_Direction_
Edit the data below, replacing "Collapse" with "Expand" wherever it occurs and leaving everything else unchanged.

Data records
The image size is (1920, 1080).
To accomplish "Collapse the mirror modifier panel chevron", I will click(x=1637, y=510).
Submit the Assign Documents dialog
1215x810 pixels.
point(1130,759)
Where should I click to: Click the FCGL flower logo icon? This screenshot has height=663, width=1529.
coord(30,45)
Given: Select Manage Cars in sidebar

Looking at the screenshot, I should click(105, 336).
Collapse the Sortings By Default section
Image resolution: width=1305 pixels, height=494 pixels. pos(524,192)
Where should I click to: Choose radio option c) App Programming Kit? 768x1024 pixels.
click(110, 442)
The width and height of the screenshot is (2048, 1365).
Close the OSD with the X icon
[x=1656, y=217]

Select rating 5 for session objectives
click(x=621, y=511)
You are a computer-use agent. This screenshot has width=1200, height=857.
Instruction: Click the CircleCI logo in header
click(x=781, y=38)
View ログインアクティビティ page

_Task response_
The image size is (1920, 1080).
To accomplish "Expand the mirror modifier panel chevron", I will click(x=1637, y=510).
Submit the Assign Documents dialog
1215x810 pixels.
point(1130,759)
Where should I click to: Click the FCGL flower logo icon? This screenshot has height=663, width=1529.
coord(30,45)
Given: Select Manage Cars in sidebar

Looking at the screenshot, I should click(105, 336).
Expand the Sortings By Default section
Image resolution: width=1305 pixels, height=494 pixels. pos(524,192)
Where should I click to: Choose radio option c) App Programming Kit? 768x1024 pixels.
click(110, 442)
The width and height of the screenshot is (2048, 1365).
Close the OSD with the X icon
[x=1656, y=217]

Select rating 5 for session objectives
click(x=621, y=511)
You are a computer-use agent. This screenshot has width=1200, height=857.
Instruction: Click the CircleCI logo in header
click(x=781, y=38)
View ログインアクティビティ page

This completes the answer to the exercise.